> **QUOTED PASSAGE**:
## start

I have a bunch of text files, all in the same format (this is a snippet below, real file is longer):
Molecular weight = 43057.32 Residues = 391
Average Residue Weight = 110.121 Charge = -10.0
Isoelectric Point = 4.8926
Residue Number Mole% DayhoffStat
A = Ala 24 6.138 0.714
B = Asx 0 0.000 0.000
C = Cys 9 2.302 0.794
Property Residues Number Mole%
Tiny (A+C+G+S+T) 135 34.527
Small (A+B+C+D+G+N+P+S+T+V) 222 56.777
Aliphatic (A+I+L+V) 97 24.808
I have to extract all these variables and process them. I was going to write some code that goes through each line one at a time and extracts the relevant info through a series of split, strip etc. functions.
This is a pretty common task people do with python, so i got to thinking there must be an easier method for this.
Is there any module or method out there to allow something like:
template = """

## end

> **WHAT IS ASKED**: Continue the forum question about pulling values out of identically formatted text files with Python from the point where it stops.

> **SUPPLIED INFORMATION**:
## start

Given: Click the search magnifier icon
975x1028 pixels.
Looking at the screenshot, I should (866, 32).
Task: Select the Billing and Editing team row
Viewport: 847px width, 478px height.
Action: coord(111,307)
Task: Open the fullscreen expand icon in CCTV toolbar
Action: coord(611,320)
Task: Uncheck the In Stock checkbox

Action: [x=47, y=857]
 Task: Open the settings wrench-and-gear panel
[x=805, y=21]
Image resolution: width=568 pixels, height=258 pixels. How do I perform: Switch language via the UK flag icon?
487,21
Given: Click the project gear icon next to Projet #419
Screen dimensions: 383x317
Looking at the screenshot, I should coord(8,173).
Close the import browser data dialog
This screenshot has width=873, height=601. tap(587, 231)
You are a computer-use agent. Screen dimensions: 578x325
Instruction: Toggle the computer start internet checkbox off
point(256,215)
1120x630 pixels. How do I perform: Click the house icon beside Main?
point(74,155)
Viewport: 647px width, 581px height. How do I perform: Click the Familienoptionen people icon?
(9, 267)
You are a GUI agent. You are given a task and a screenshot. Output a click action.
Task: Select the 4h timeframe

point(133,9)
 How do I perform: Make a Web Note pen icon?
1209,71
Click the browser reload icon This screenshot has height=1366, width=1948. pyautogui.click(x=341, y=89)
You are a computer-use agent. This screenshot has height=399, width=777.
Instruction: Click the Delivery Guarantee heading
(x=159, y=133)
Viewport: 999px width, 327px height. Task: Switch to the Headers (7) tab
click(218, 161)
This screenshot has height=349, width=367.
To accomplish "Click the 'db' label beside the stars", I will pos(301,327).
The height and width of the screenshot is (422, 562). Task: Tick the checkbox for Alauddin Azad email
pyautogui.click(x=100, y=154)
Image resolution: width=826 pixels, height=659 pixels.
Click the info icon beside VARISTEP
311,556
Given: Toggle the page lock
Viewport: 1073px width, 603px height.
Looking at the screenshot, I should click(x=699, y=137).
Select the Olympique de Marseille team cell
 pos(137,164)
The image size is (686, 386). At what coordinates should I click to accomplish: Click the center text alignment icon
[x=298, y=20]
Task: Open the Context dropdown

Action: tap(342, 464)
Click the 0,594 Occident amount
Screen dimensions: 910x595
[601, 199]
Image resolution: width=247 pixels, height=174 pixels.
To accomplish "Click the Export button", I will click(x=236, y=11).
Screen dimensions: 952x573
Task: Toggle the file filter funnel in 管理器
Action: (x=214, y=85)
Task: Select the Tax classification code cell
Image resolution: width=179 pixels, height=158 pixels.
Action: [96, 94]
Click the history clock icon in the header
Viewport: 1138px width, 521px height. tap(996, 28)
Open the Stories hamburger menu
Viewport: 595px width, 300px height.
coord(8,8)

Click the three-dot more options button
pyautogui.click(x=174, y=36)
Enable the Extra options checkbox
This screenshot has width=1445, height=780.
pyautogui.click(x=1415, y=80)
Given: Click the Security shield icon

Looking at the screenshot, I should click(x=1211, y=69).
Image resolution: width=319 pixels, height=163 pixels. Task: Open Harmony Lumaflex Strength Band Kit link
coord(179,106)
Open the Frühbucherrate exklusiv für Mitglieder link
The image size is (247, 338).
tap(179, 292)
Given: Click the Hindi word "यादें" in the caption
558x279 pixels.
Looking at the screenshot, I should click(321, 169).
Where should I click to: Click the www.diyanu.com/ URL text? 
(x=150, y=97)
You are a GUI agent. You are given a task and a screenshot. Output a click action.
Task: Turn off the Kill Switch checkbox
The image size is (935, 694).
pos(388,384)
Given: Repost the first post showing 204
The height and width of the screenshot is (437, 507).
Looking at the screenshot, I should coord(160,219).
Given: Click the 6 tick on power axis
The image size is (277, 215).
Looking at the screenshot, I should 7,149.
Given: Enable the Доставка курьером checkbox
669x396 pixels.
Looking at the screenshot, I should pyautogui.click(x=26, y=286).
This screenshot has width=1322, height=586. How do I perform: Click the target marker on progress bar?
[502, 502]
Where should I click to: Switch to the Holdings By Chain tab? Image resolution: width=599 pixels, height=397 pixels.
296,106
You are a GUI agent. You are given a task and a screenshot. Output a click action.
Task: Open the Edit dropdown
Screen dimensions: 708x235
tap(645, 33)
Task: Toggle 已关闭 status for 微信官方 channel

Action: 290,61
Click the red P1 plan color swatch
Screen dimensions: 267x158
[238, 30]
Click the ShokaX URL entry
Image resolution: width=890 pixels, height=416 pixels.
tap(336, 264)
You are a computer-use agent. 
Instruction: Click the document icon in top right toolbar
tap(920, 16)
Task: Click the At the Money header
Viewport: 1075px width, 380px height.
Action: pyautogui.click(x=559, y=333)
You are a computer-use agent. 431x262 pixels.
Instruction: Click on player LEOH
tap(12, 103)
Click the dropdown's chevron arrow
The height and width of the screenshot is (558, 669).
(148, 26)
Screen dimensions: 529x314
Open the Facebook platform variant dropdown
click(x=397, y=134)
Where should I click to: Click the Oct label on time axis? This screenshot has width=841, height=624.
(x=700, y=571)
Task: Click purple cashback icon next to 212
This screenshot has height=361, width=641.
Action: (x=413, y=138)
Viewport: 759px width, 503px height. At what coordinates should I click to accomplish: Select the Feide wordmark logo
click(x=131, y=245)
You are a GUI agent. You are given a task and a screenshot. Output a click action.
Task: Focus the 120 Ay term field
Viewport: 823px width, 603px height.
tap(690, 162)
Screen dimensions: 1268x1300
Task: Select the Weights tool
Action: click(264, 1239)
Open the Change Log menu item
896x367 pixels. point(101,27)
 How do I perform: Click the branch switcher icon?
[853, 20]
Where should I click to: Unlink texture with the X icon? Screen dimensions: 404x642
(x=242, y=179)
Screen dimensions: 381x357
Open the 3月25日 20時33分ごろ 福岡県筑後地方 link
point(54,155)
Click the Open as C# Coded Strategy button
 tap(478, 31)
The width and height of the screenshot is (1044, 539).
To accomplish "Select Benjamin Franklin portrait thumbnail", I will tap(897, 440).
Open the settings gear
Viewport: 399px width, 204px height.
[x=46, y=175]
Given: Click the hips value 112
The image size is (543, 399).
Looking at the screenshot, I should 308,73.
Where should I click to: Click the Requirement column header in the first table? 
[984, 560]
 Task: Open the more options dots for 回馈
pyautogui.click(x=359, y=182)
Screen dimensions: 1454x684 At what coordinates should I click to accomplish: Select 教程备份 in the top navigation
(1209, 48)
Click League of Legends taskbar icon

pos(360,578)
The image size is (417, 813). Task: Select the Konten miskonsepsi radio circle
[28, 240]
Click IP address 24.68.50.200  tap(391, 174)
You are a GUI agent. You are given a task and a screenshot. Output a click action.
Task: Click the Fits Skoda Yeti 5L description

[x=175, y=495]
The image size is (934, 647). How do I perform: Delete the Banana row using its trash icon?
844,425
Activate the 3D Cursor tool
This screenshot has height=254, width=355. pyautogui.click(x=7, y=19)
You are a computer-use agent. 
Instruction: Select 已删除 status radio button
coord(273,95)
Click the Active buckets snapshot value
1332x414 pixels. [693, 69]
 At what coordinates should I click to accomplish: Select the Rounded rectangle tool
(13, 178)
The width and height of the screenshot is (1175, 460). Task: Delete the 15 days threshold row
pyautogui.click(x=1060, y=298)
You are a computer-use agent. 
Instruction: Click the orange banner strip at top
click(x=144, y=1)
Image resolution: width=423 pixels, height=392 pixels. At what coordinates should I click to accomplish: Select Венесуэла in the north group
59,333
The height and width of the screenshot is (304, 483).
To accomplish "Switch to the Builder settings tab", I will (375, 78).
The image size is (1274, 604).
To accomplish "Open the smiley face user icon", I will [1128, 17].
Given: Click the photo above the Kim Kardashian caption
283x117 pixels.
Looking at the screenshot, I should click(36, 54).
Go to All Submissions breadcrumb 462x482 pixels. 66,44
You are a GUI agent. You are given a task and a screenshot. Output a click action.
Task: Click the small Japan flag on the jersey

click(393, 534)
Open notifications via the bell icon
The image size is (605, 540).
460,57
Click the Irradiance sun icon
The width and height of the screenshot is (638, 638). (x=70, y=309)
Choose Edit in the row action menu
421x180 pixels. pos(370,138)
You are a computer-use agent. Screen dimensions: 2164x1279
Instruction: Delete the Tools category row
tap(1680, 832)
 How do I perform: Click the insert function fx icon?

## end

> **TASK ANSWER**:
Molecular weight = {0} Residues = {1}
Average Residue Weight = {2} Charge = {3}
Isoelectric Point = {4}
Residue Number Mole% DayhoffStat
A = Ala {4} {5} {6}
B = Asx {7} {8} {9}
C = Cys {10} {11} {12}
Property Residues Number Mole%
Tiny (A+C+G+S+T) {14} {15}
Small (A+B+C+D+G+N+P+S+T+V) {16} {17}
Aliphatic (A+I+L+V) {18} {19}"""
and then, to extract the vars from a another input file following the above format you would do the following:
list_of_vars = Parse(template, infile)
Note that while the same variable will appear in every file on the same line, they can be shifted a few characters to the right depending on how big the value preceding it on the same line is.
The files are the output from emboss pepstats in case anyone was wondering.
Thanks everyone for the quick replies. The solution here was to use findall function in the re module. Here is a simple example below:
import re
class TemplateParser:
def __init__(self, template):
self.m_template = template.replace('{}', r'[\s]*([\d\-\.]+)[\s]*')
def ParseString(self, filename):
return re.findall(self.m_template, filename, re.DOTALL|re.MULTILINE)[0]
template = """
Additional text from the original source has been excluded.